Therapy Session With Myself About Talking to Myself
I’m currently sick with bronchitis. For those of you who’ve never been blessed with bronchitis, FYI, it’s about as fun as watching CSPAN (minus the prank callers). Yes, yes bronchitis is about as fun as running into oncoming traffic. Or counting ants. While coughing uncontrollably. So, I am starting new antibiotics today. I got a shot yesterday (ouchins!) and I’m being as lazy as possible. I have to miss out on my Grammy’s birthday dinner tonight at my folks house and that’s a bummer. I have the most glamorous, fun and beautiful Grandmother. She plays in a ukulele band, enjoys drinking wild turkey, keeps it classy and always has a smile on her face. I won’t say how old she’s turning because that does not matter. She is still in her twenties as far as I’m concerned. Her passion for life and having fun is what makes her forever young. I have a nice gift for her, she loves jewelry. I guess I’ll have to give it to her at a later time :( I may be sick but I still feel guilty about missing her party. Hey, I suppose it’s better than showing up tonight bringing the gift of bronchitis for everyone to enjoy.
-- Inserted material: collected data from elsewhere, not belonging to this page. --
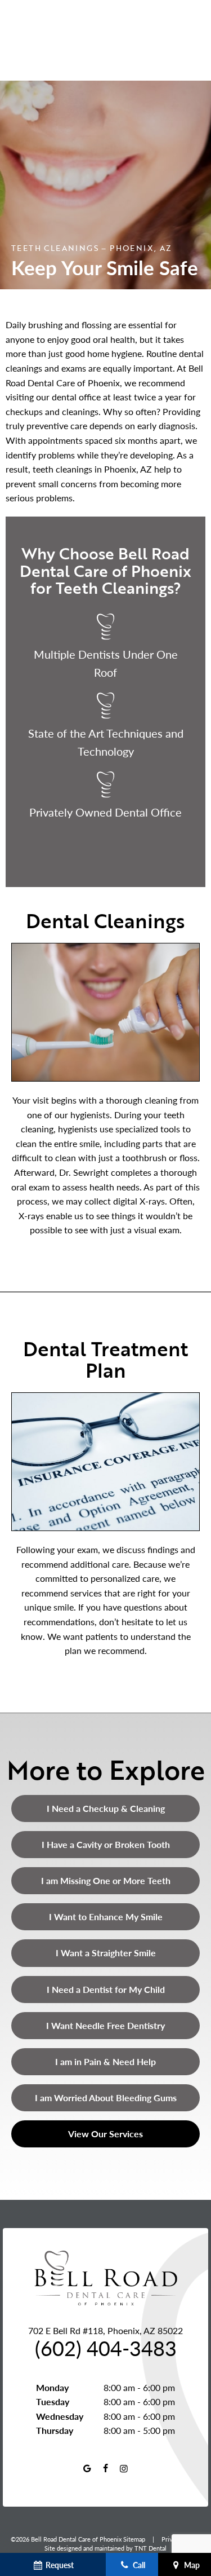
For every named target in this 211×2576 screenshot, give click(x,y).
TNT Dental (150, 2548)
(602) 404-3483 (106, 2348)
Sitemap (134, 2539)
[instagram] (124, 2468)
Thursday (54, 2430)
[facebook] (105, 2468)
I feel like I’ve been caged up in my apartment too long but I don’t feel well enough to get out. It’s times like these I start asking myself questions like: “When am I going to feel healthy again?”, “Is coffee bad for you when you’re sick?”, “Should I see a therapist? Da-hude. I’m up here in my pjs drinking cough syrup (as prescribed) having conversations with my cats, myself AND the television. Therapist?”…. no no no. These behaviors exist even when I’m healthy. I have such great conversations with myself that I could be my own therapist….
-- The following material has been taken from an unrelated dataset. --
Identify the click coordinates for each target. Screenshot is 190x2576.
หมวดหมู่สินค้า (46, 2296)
“THERAPY SESSION WITH MYSELF”
Therapist: How are you feeling today Katie?
Me: Oh you know, a little isolated..
Therapist: Mhmm, well, where do you think these feelings of isolation are stemming from?
Me: Uhhh, from islolating myself?
Therapist: You came to see me today and that’s a good first step. Let’s focus on the positive. Tell me how you feel.
Me: You are me
Therapist: Well, yes.
Me: No. Not well yes. Yes. I gotta go, I’m not in the mood for therapy.
Therapist: Ok then, I’ll see you next Tuesday at 4
Me: No, you’ll see me constantly, you are me.
Therapist: No, YOU’ll see ME constantly, you are ME.
Me: I disagree with you.
Therapist: So, are you saying that you disagree with yourself?
Me: Exactly b*tch now back off
Wasn’t quite sure how to end that segment.